Stored records:
++++++++

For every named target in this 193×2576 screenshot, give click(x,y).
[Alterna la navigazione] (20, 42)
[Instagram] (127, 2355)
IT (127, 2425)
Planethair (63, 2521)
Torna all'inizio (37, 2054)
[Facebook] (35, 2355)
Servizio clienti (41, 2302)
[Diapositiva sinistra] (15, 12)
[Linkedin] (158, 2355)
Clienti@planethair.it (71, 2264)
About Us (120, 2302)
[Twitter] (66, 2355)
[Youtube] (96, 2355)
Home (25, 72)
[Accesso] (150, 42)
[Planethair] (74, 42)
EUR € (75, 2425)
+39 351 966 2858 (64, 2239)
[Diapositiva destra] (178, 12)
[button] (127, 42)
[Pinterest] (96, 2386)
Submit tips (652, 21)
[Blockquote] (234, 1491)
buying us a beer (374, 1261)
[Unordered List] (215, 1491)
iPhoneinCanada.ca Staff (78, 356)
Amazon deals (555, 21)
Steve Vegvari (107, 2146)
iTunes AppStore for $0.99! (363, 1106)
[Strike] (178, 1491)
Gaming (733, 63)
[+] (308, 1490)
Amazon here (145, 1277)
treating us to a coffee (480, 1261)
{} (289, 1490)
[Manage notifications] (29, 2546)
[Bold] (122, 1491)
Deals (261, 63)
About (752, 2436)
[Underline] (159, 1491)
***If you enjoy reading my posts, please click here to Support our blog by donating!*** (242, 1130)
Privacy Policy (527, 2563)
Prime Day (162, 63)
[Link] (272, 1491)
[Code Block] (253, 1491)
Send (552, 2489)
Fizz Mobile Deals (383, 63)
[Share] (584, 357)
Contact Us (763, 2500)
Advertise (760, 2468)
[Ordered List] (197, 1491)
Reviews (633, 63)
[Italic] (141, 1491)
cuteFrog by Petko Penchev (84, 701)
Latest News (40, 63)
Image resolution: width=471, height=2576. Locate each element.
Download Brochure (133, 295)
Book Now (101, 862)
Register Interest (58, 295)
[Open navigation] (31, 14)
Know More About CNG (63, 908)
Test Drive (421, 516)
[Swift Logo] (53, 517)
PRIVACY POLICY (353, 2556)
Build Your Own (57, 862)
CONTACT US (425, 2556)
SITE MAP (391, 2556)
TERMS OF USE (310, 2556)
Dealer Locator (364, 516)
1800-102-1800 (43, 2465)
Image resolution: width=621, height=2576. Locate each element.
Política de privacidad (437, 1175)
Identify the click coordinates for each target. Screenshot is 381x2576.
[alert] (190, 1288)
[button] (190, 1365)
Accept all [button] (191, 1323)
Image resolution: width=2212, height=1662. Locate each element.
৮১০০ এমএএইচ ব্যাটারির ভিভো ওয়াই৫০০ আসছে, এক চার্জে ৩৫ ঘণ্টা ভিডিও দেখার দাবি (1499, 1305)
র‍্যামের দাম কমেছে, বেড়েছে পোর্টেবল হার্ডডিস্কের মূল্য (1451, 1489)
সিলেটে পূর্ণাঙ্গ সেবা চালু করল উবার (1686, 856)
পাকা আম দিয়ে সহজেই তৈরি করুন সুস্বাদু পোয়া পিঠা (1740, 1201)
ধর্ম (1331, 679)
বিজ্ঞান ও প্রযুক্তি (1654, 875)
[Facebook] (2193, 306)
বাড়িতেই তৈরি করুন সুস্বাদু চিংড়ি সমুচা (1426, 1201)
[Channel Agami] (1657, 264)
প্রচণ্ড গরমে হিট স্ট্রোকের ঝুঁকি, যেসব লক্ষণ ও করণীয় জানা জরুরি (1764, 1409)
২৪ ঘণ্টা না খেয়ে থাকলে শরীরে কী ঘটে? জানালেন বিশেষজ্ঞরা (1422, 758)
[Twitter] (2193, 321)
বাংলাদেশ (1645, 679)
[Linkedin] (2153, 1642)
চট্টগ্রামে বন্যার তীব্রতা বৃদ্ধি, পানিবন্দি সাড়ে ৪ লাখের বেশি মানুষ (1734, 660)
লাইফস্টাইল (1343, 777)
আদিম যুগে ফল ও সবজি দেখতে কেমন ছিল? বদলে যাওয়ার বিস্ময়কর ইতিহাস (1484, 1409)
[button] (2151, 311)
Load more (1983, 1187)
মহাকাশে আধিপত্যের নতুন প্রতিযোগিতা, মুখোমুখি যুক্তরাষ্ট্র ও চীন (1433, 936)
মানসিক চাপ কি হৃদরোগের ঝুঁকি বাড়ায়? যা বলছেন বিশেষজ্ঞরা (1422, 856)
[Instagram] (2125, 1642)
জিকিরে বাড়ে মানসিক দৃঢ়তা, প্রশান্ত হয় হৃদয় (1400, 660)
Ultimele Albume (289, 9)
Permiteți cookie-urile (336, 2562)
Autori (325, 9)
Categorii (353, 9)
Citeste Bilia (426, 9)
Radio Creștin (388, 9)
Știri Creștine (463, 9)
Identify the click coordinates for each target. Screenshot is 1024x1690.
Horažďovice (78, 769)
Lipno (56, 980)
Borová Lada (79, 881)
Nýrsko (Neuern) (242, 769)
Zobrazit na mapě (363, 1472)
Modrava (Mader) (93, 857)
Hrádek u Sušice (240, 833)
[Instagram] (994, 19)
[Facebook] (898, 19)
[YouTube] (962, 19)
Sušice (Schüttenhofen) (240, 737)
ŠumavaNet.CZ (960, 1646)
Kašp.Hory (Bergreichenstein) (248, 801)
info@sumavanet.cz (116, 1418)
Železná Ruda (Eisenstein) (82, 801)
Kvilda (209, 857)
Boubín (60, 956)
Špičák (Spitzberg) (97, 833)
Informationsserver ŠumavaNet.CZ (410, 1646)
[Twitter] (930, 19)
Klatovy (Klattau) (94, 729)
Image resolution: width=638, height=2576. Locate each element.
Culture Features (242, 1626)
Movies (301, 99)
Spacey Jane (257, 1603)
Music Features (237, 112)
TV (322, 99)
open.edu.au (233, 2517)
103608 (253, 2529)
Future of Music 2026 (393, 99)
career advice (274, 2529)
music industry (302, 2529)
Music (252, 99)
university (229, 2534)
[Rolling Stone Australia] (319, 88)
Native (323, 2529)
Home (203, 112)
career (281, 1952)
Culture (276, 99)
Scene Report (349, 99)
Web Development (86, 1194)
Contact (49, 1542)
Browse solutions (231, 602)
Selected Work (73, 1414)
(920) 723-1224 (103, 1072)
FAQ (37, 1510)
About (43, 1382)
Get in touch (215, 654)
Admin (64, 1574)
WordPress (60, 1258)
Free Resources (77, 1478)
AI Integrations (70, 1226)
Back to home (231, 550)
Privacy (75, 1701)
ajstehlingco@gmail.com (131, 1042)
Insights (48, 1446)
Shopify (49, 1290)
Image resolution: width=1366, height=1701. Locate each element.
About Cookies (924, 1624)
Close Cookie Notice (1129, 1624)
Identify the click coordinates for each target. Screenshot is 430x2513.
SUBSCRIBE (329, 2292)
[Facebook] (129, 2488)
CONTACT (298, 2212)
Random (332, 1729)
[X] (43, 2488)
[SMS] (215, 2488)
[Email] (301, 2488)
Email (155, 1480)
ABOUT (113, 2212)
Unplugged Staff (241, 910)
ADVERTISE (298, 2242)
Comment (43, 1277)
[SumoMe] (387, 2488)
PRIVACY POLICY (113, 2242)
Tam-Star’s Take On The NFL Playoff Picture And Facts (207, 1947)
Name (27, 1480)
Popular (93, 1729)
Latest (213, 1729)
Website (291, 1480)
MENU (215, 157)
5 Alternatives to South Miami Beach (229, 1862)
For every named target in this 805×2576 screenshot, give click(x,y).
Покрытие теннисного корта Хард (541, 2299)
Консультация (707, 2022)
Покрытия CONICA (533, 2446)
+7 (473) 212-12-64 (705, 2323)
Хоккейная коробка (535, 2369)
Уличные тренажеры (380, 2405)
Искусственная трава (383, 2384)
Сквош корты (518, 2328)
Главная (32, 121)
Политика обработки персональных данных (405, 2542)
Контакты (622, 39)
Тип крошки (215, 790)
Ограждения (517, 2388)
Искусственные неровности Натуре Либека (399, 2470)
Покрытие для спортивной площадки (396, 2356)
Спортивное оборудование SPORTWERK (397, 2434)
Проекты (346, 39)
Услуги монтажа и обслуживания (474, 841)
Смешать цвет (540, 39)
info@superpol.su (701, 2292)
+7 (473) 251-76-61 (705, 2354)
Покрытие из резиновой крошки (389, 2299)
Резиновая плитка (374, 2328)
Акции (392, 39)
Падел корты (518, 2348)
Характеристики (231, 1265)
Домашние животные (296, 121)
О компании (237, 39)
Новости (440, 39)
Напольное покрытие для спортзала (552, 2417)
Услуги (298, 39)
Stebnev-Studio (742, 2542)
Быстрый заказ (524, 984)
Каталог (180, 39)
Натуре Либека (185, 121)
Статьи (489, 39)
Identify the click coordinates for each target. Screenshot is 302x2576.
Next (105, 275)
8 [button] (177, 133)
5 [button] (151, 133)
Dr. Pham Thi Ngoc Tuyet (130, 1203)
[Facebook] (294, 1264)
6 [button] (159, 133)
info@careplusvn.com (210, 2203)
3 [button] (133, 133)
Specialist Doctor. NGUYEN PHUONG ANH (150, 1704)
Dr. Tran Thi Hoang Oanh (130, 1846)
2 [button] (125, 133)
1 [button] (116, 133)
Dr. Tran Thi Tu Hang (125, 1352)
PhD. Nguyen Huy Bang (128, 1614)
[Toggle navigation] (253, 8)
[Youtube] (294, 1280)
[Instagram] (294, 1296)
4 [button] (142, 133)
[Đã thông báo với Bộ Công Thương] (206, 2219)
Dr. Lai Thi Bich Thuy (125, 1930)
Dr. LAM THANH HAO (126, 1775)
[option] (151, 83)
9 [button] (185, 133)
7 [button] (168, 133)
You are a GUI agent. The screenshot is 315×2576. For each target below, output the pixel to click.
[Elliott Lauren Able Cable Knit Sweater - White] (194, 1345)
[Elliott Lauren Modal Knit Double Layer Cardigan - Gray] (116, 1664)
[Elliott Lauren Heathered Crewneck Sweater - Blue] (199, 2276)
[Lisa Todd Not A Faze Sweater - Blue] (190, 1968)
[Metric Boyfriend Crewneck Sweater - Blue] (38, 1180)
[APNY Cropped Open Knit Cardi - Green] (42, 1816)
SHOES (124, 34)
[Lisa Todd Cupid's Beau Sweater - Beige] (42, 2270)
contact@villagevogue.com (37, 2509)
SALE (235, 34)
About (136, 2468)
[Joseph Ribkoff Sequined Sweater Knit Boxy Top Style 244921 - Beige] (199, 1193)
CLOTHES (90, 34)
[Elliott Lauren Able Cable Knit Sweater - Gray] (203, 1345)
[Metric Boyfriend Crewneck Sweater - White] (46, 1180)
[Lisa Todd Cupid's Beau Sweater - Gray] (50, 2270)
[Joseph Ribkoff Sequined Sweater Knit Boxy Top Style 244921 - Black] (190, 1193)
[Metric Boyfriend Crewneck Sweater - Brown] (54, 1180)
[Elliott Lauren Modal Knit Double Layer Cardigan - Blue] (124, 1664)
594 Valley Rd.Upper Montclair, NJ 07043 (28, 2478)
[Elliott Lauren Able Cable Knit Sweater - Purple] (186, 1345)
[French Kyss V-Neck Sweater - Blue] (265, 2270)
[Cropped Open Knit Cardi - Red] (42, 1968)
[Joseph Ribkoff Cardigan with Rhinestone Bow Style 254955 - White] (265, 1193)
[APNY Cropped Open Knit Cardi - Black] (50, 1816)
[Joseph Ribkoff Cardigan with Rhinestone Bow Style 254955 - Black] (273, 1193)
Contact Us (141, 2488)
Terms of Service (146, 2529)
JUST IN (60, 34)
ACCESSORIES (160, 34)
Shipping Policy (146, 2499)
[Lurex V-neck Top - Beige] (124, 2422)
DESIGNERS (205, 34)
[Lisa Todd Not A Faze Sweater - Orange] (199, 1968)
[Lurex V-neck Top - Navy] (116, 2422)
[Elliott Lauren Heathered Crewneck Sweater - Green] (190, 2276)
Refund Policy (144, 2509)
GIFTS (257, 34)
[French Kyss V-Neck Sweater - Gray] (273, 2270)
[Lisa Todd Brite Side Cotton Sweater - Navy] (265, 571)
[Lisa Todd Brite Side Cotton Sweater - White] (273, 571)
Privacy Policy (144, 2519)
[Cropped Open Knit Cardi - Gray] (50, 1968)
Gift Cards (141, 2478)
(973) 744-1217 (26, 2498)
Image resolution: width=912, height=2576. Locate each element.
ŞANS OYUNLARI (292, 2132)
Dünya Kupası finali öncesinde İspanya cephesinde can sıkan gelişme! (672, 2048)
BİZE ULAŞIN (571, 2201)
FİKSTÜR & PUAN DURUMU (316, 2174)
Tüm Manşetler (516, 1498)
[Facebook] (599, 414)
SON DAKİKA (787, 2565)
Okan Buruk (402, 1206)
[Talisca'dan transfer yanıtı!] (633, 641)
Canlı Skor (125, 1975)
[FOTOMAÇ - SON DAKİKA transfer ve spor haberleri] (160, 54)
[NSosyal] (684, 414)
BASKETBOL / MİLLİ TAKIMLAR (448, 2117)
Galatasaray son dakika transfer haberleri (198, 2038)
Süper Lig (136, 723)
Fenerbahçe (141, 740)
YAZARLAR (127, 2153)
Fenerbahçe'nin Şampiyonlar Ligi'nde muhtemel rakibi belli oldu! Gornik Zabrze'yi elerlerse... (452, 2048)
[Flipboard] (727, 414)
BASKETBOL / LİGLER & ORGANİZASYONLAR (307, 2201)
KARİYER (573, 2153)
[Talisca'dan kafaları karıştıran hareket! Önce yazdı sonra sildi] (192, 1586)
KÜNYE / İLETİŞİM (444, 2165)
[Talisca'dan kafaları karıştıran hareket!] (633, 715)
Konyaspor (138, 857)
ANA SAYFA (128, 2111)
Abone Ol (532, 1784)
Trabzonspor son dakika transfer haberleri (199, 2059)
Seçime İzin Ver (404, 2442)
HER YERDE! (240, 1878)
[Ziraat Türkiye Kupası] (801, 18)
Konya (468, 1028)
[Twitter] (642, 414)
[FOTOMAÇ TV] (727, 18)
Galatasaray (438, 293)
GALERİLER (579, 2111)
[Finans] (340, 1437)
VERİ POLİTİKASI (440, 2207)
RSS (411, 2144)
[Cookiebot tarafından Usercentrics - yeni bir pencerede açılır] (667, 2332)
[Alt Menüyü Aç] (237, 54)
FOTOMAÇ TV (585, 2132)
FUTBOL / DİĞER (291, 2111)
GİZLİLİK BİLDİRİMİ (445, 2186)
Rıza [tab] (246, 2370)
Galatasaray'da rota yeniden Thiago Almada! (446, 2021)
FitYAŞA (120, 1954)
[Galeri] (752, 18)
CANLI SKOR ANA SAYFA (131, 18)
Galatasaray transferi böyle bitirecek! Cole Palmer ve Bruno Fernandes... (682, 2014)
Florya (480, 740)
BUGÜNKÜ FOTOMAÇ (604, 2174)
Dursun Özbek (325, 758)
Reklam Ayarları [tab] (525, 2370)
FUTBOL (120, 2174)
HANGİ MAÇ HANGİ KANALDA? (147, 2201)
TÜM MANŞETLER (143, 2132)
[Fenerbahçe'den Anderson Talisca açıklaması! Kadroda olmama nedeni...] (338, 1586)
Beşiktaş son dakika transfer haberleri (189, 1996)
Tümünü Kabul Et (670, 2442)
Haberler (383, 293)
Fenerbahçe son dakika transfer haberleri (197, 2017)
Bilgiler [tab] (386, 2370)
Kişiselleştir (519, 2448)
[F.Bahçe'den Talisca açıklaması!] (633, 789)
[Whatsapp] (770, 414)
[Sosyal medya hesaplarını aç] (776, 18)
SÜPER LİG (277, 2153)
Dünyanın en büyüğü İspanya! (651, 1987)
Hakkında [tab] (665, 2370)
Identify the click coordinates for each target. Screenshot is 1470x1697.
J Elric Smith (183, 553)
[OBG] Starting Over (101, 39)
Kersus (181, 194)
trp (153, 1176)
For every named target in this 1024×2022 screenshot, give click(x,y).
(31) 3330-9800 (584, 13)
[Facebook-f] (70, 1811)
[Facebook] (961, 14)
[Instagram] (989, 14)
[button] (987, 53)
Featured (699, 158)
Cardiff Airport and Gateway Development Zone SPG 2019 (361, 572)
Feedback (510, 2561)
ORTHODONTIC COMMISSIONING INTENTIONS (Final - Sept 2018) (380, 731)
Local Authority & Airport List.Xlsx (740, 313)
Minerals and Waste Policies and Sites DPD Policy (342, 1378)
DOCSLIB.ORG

++++++++

Repeat exactly the lines above from the one with "Screenshot is 381x2576." up to and including the one with "[Linkedin] (2153, 1642)". No other line belongs in the reply.

Identify the click coordinates for each target. Screenshot is 381x2576.
[alert] (190, 1288)
[button] (190, 1365)
Accept all [button] (191, 1323)
Image resolution: width=2212, height=1662. Locate each element.
৮১০০ এমএএইচ ব্যাটারির ভিভো ওয়াই৫০০ আসছে, এক চার্জে ৩৫ ঘণ্টা ভিডিও দেখার দাবি (1499, 1305)
র‍্যামের দাম কমেছে, বেড়েছে পোর্টেবল হার্ডডিস্কের মূল্য (1451, 1489)
সিলেটে পূর্ণাঙ্গ সেবা চালু করল উবার (1686, 856)
পাকা আম দিয়ে সহজেই তৈরি করুন সুস্বাদু পোয়া পিঠা (1740, 1201)
ধর্ম (1331, 679)
বিজ্ঞান ও প্রযুক্তি (1654, 875)
[Facebook] (2193, 306)
বাড়িতেই তৈরি করুন সুস্বাদু চিংড়ি সমুচা (1426, 1201)
[Channel Agami] (1657, 264)
প্রচণ্ড গরমে হিট স্ট্রোকের ঝুঁকি, যেসব লক্ষণ ও করণীয় জানা জরুরি (1764, 1409)
২৪ ঘণ্টা না খেয়ে থাকলে শরীরে কী ঘটে? জানালেন বিশেষজ্ঞরা (1422, 758)
[Twitter] (2193, 321)
বাংলাদেশ (1645, 679)
[Linkedin] (2153, 1642)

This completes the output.